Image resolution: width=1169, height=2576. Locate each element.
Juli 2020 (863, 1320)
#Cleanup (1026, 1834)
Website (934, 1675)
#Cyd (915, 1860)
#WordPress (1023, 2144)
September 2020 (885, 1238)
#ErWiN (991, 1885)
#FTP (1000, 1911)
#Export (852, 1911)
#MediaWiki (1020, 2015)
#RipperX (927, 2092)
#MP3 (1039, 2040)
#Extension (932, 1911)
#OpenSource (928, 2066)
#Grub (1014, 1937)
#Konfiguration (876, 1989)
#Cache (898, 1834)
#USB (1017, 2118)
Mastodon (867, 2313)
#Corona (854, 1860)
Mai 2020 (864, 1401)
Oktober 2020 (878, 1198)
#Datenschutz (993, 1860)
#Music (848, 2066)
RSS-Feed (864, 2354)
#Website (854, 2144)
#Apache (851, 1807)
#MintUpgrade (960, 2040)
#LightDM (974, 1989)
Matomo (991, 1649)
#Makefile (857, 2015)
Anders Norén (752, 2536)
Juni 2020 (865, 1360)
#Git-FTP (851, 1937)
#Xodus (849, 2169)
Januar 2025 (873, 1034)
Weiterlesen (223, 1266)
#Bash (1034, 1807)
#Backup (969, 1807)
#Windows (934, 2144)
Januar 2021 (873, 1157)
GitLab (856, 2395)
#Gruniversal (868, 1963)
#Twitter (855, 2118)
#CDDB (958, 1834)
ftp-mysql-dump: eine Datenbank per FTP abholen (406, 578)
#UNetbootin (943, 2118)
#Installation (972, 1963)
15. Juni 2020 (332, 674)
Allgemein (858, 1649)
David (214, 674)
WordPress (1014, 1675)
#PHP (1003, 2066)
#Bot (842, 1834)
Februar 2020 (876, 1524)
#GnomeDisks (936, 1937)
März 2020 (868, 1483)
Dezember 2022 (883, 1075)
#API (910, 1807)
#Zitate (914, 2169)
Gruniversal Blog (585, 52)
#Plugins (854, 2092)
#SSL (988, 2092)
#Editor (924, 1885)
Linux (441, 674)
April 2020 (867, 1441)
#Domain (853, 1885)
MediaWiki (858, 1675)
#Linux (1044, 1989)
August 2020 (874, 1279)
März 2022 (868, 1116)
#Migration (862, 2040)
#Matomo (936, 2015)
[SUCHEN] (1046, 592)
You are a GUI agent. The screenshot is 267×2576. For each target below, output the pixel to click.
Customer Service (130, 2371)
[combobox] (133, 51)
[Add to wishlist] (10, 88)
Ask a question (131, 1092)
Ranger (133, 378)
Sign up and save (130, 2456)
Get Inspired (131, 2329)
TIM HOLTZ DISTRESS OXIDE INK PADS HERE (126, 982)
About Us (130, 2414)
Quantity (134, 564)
++++++++++++++++++++
▸ **DIRECTIONS FOR THIS TASK**
Could you please retype the lines from the start of the data through the line with "#MP3 (1039, 2040)", both included, and nothing else?

▸ **REPLY**
Image resolution: width=1169, height=2576. Locate each element.
Juli 2020 (863, 1320)
#Cleanup (1026, 1834)
Website (934, 1675)
#Cyd (915, 1860)
#WordPress (1023, 2144)
September 2020 (885, 1238)
#ErWiN (991, 1885)
#FTP (1000, 1911)
#Export (852, 1911)
#MediaWiki (1020, 2015)
#RipperX (927, 2092)
#MP3 (1039, 2040)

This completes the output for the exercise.